В то же время называя этику наукой, вперяющей взор в неподдающийся анализу уникальный предмет мышления – добро, ученый сталкивается лицом к лицу с тайной, допуская, что абсолютное добро может комбинироваться из непостижимых свойств, которые невозможно даже вообразить129
. Интуитивно Мур чувствует присутствие в мире чего-то высокого и неведомого, но корректно интерпретировать его философия не в состоянии.«Всякая мысль, ‒ наставлял св.Григорий Нисский, ‒ устремляющаяся взойти к началу божественной жизни, замыкается в себе, превышает всякую меру… усиливающихся достигнуть в неопределённом; мерою… человеческих помыслов служат время и бытие во времени, а что выше сего, то остается непостижимым и неприступным для рассудка, чистым от всего, что касается человеческого разумения.

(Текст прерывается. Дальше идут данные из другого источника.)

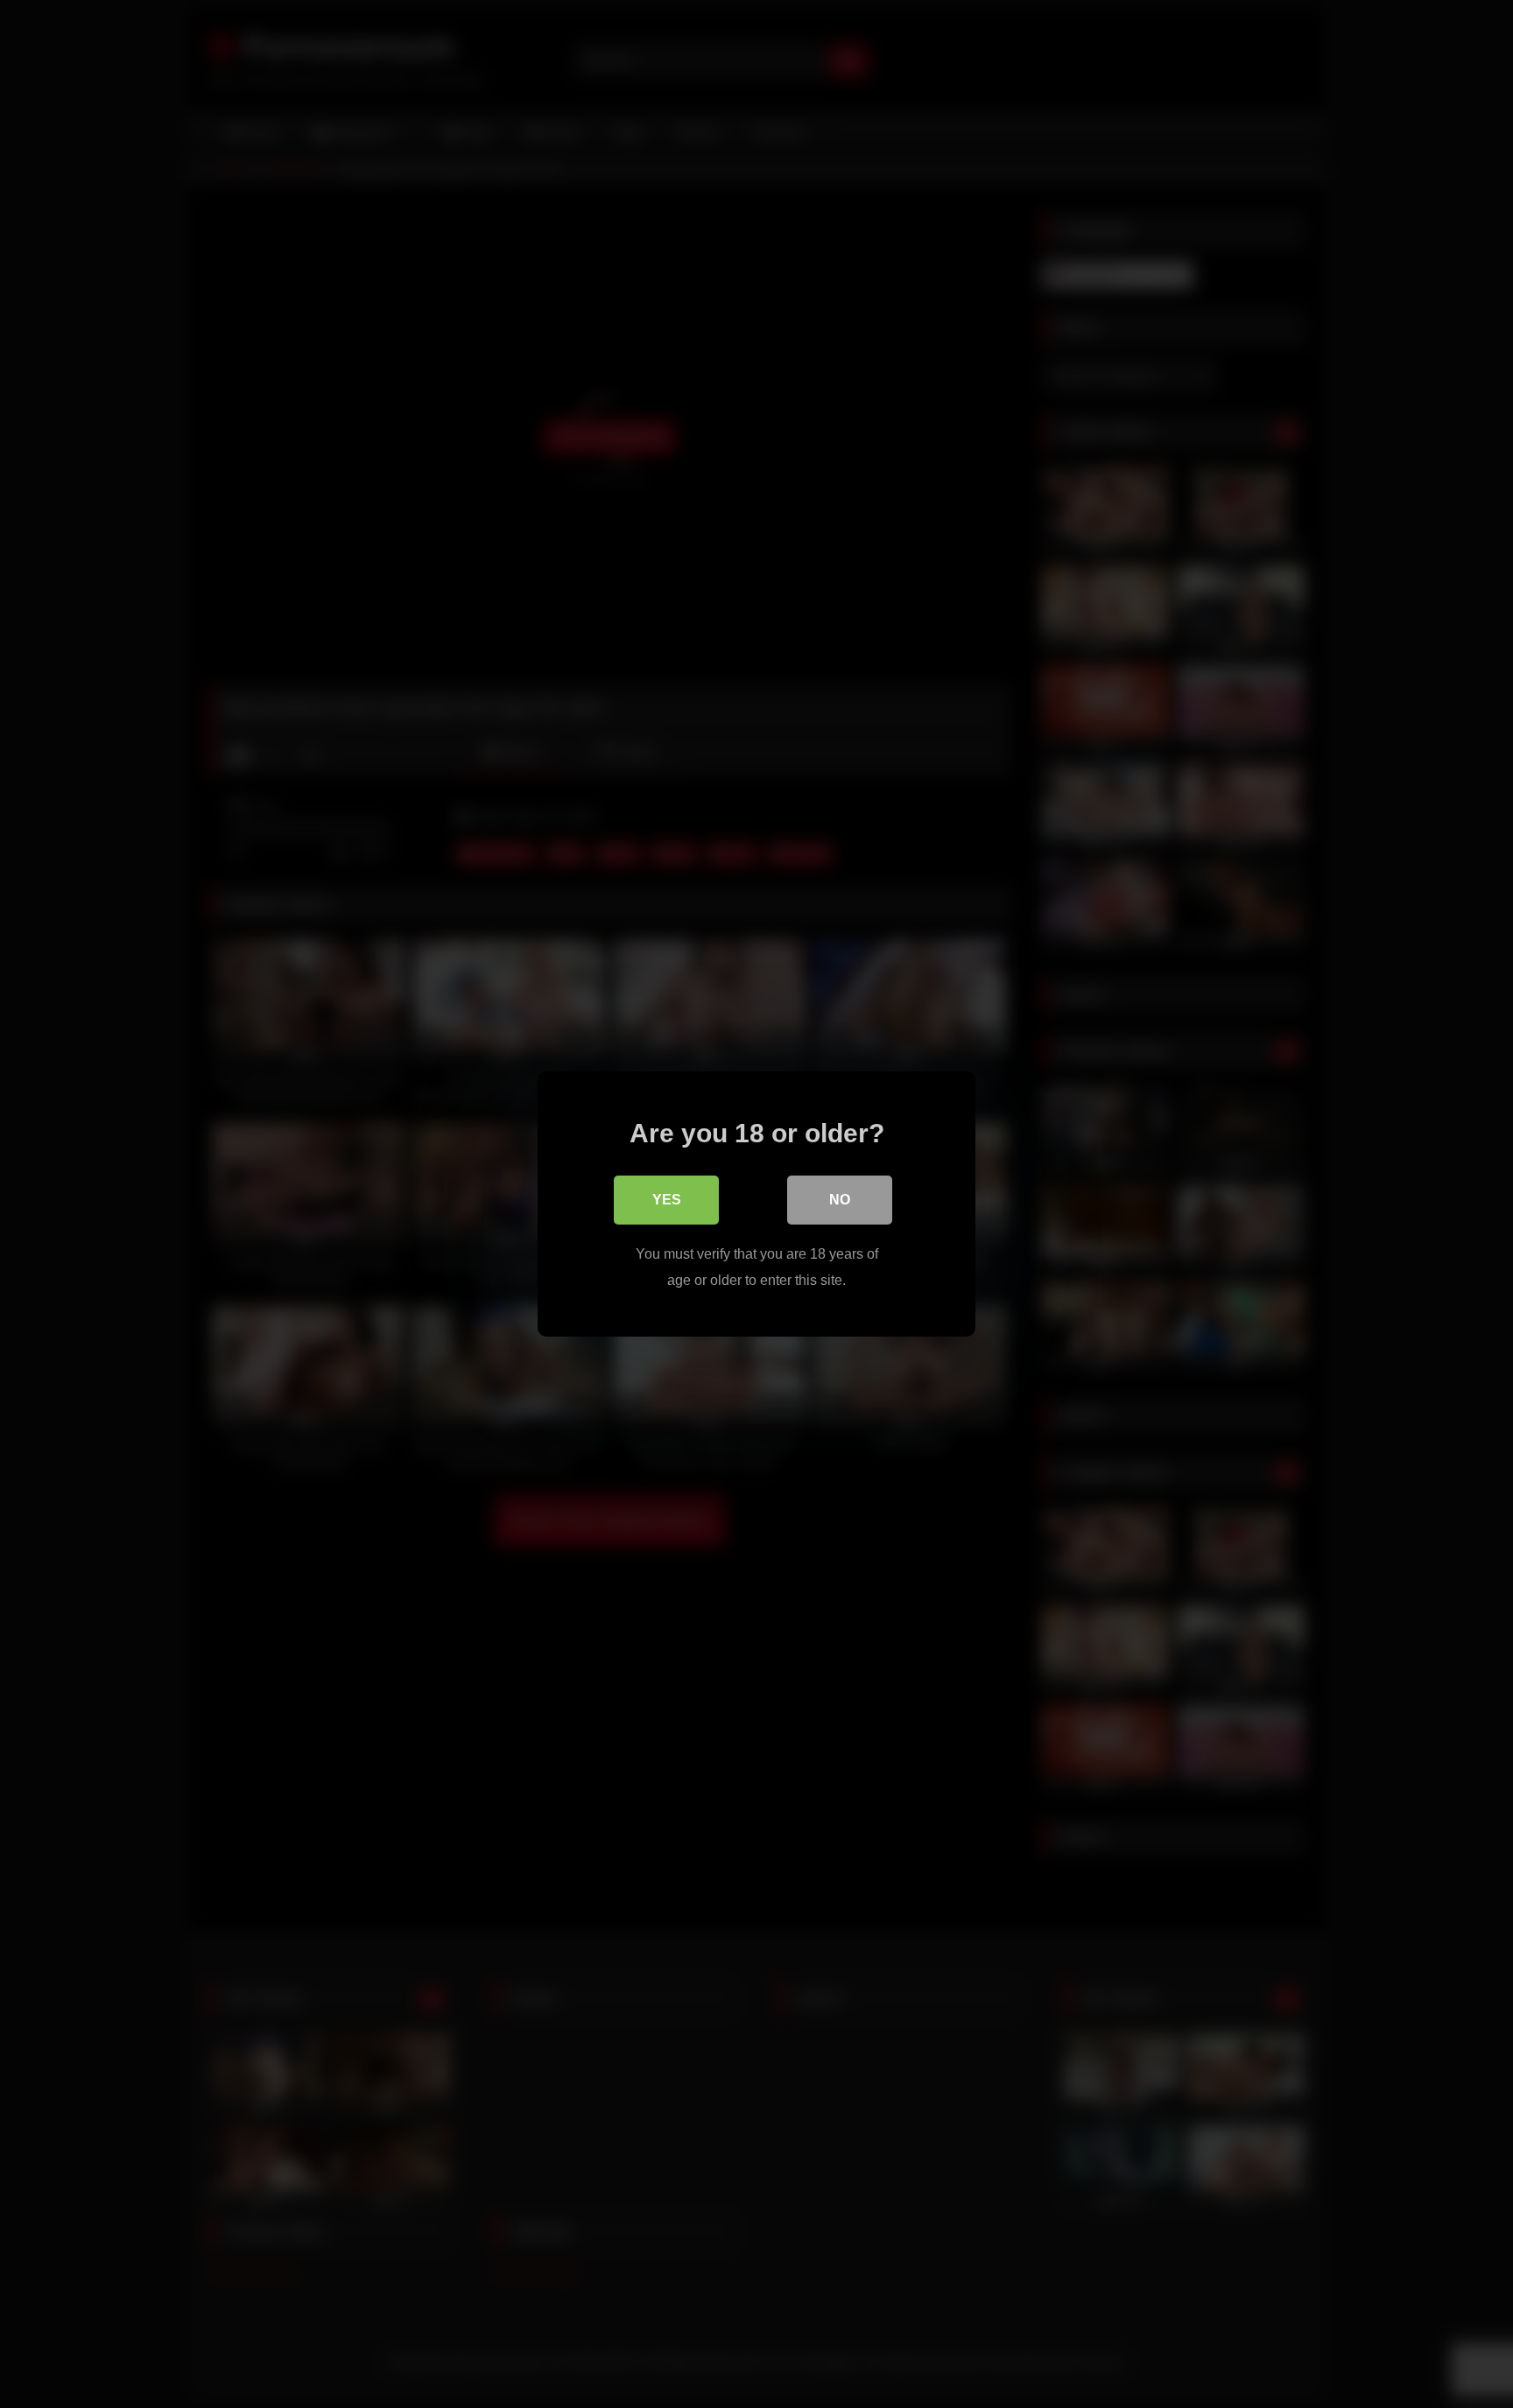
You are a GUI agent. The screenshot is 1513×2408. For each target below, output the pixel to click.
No (839, 1199)
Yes (666, 1199)
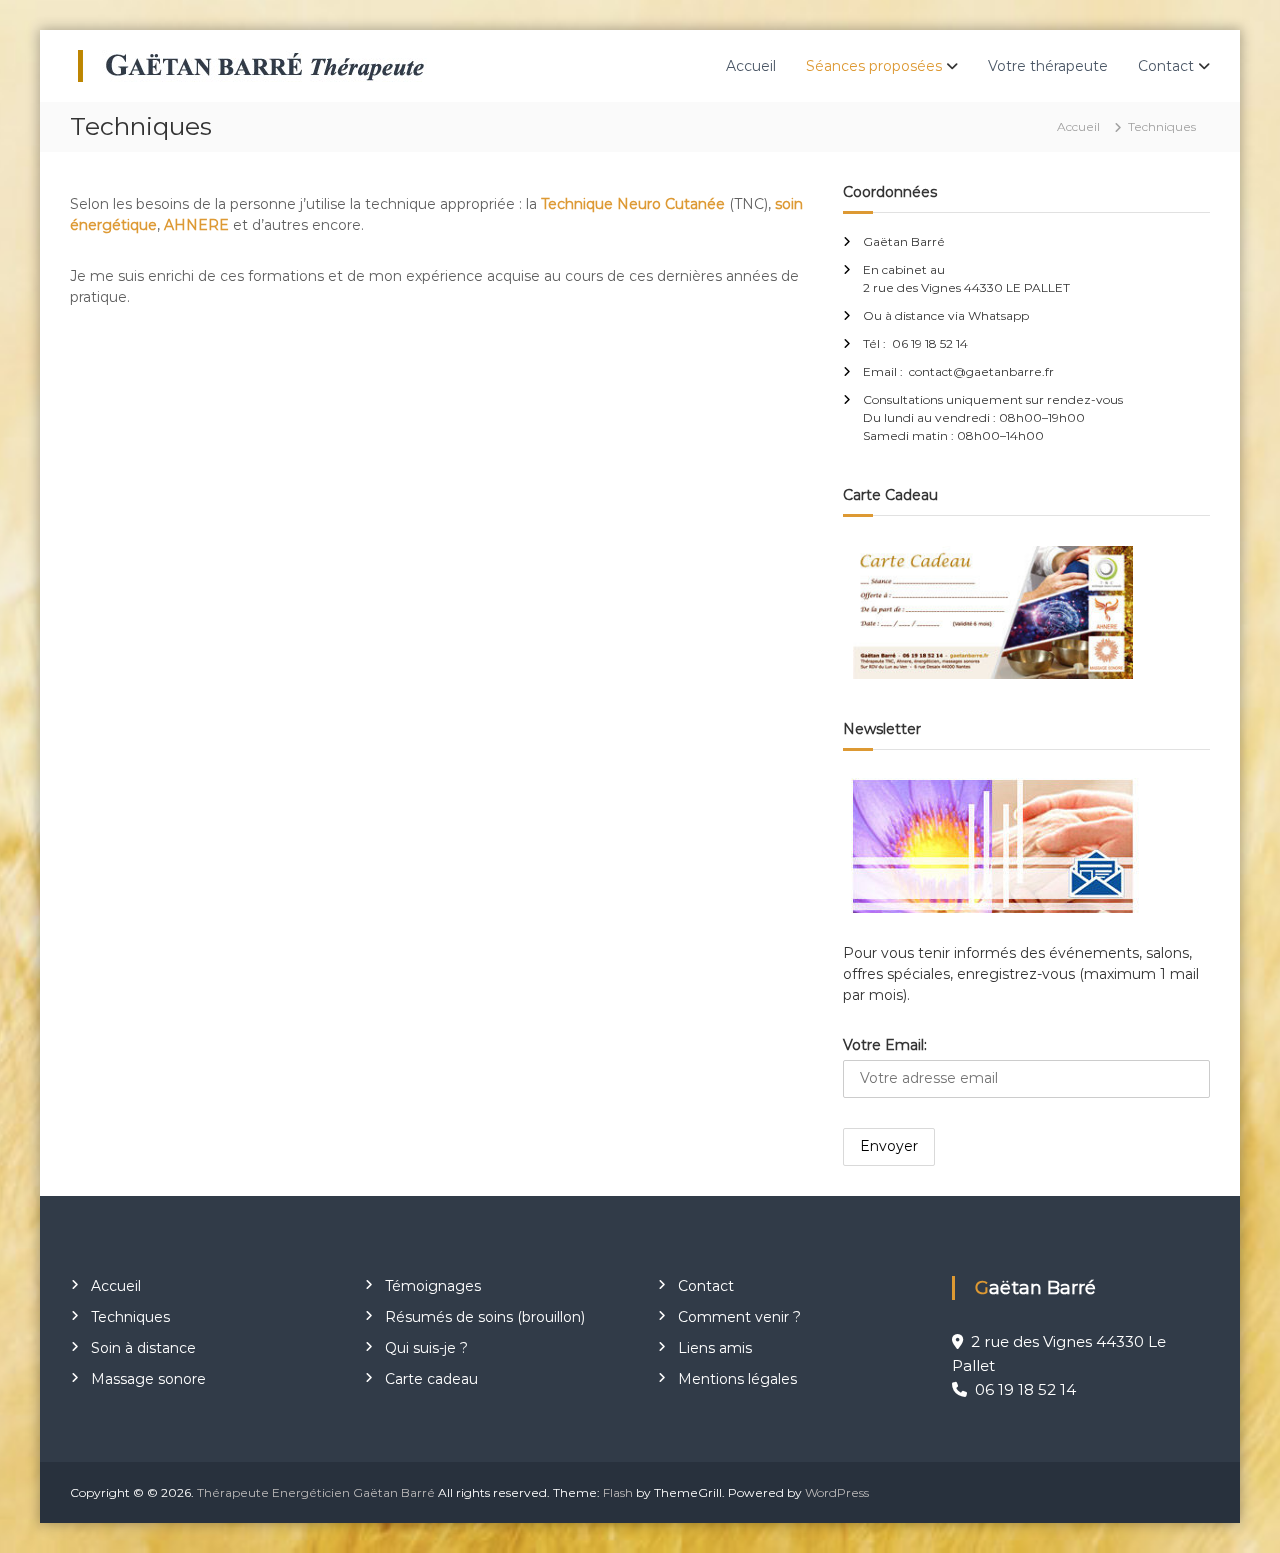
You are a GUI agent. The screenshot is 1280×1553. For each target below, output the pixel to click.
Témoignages (433, 1286)
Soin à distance (143, 1348)
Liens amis (715, 1348)
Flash (618, 1492)
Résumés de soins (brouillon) (485, 1317)
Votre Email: (885, 1045)
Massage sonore (148, 1379)
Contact (1166, 66)
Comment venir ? (739, 1317)
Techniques (130, 1317)
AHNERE (196, 225)
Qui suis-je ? (426, 1348)
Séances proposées (874, 66)
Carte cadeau (431, 1379)
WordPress (837, 1492)
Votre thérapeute (1048, 66)
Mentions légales (737, 1379)
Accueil (751, 66)
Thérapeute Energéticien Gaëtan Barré (316, 1492)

Непостижимое… повсюду ускользает»130
.«Стоит ли, ‒ в пику всем теодициям восклицает Мур, ‒ усиливать в людях любовь к Богу, не имея никакого доказательства его существования»
А стоит ли умножать в людях любовь к добру, не располагая исчерпывающими аргументами в пользу существования добра самого по себе?
«Новый Завет, ‒ бурчит сын Альбиона, ‒ в равной мере хвалит и добро как средство и добро само по себе, он совершенно не различает эти два вида ценности».
Если бы Евангелие действительно не различало указанные ценности, Господь был бы для христиан не блаженной Целью, а средством (хотя ни тем, ни другим Он не является, т.к. «естество Божие выше всякого доброго»131
), и хвала, воздаваемая Ему, не отличалась бы от комплиментов тем, кто неукоризненно исполняет Его заповеди.Не замечая этого, кембриджский атеист упрекает христиан в том, что они понимают добродетель как единственное добро. Добродетель, подчеркивает критик, ‒ это те же обязанности, и ежели добродетель для верующих единственное добро, зачем им еще рай? «Нелепо говорить о вознаграждении человека чем-то менее ценным, чем то, что награждаемое лицо уже имеет». Рай содержит в себе счастье, а счастье, морщится Мур, совсем не идентично самому добродетельному поведению.
Господин моралист тут ломится в открытые двери. По св.Исааку Сирину, доброе дело надо творить не в чаянии награды132
. Христос никакому эвдемонизму никогда не учил133. Он проповедовал радость и совершенство, но радость совершенства и счастье отнюдь не эквиваленты. Рай – это Царство Божие. Оно всегда внутри человека. Кембриджский оппонент и сам смутно чувствует, что добродетель включает в себя какое-то внутреннее добро само по себе. Более того, он констатирует: «правильное понятие о рае было бы правильным понятием об идеале; ибо под идеалом понимается состояние, которое было бы абсолютно совершенным».Мур противоречит себе: с одной стороны, воспринимая рай как нечто исключительно потустороннее, не имеющее духовной дислокации во внутреннем мире человека, он не ориентируется в том, что Царство Божие начинается с приходом Христа, уже здесь и сейчас, и является Добром вне всяких дополнительных наград; ‒ с другой стороны, Мур отчетливо осознает, что выше рая как идеального статуса добра нет ничего. Предполагать, что в данном случае мыслитель иронизирует на манер Оскара Уайльда, нет причин.
Переходя от теории к практике, творец «Принципов» не то щелкает зубами, не то закусывает удила: «Мы не можем гарантировать безусловную правильность утверждения, что следование таким заповедям, как «не лги», «не убий», всегда лучше, чем ложь или убийство».
В Муре, как воробей под застрехой, сидит Ницше. Мур нигде в своей работе не ссылается на автора «Генеалогии морали» и даже слегка журит М.Гюйо, оказавшего влияние на немецкого мыслителя. Но Ницше закамуфлировано, подспудно присутствует то в том, то в ином абзаце книги Мура.